Maybe "can we communicate" is the first negotiation, and if not, give up.

It is worth thinking of an analogy to TCP/IP -- what is the smallest thing that could be universal that will allow everything else to happen?

  • I remember at one point after listening to one of your talks about TCP/IP as a very good OO system, and pondering the question of how to make software like that, an idea that came to mind was, "Translation as computation." I was combining the concept that as implemented, TCP/IP is about translation between packet-switching systems, so a semantic TCP/IP would be a system that translates between different machine models, though, in terms of my skill, the best that I could imagine was "compilers as translators," which I don't think cuts it, because compilers don't embody a machine model. They assume it. However, perhaps it's not necessary to communicate machine models explicitly, since such a system could translate between them re. what state means. This would involve simulating state to satisfy local operation requirements while actual state is occurring, and will eventually be communicated. I've heard you reference McCarthy's situation calculus re. this.

Well, there's the old Component Object Model and cousins ... under this model an object a encountering a new object b will, essentially, ask 'I need this service performed, can you perform it for me?' If b can perform the service, a makes use of it; if not, not.
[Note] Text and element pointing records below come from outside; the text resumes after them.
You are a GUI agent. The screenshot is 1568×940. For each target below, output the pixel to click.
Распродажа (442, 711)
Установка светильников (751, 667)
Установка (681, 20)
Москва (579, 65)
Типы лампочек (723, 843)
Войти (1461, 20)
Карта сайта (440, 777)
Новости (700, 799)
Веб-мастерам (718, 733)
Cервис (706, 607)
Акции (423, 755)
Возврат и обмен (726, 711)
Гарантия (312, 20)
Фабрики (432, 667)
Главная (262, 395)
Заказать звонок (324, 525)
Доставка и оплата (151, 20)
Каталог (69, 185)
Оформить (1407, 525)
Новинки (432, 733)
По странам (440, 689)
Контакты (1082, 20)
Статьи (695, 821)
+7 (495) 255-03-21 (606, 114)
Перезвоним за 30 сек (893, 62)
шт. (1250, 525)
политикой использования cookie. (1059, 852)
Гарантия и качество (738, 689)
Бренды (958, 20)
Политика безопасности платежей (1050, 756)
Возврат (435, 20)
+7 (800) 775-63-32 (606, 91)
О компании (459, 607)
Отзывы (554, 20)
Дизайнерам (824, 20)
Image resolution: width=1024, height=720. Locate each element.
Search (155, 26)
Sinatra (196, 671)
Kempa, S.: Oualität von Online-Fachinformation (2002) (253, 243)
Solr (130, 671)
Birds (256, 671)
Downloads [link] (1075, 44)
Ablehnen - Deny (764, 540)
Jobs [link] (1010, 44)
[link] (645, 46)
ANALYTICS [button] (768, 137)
Another technique that occurs to me is from type theory ... here, instead of objects we'll talk in terms of values and functions, which have types. So e.g. a function a encountering a new function b will examine b's type and thereby figure out if it can/should call it or not. E.g., b might be called toJson and have type (in Haskell notation) ToJson a => a -> Text, so the function a knows that if it can give toJson any value which has a ToJson typeclass instance, it'll get back a Text value, or in other words toJson is a JSON encoder function, and thus it may want to call it.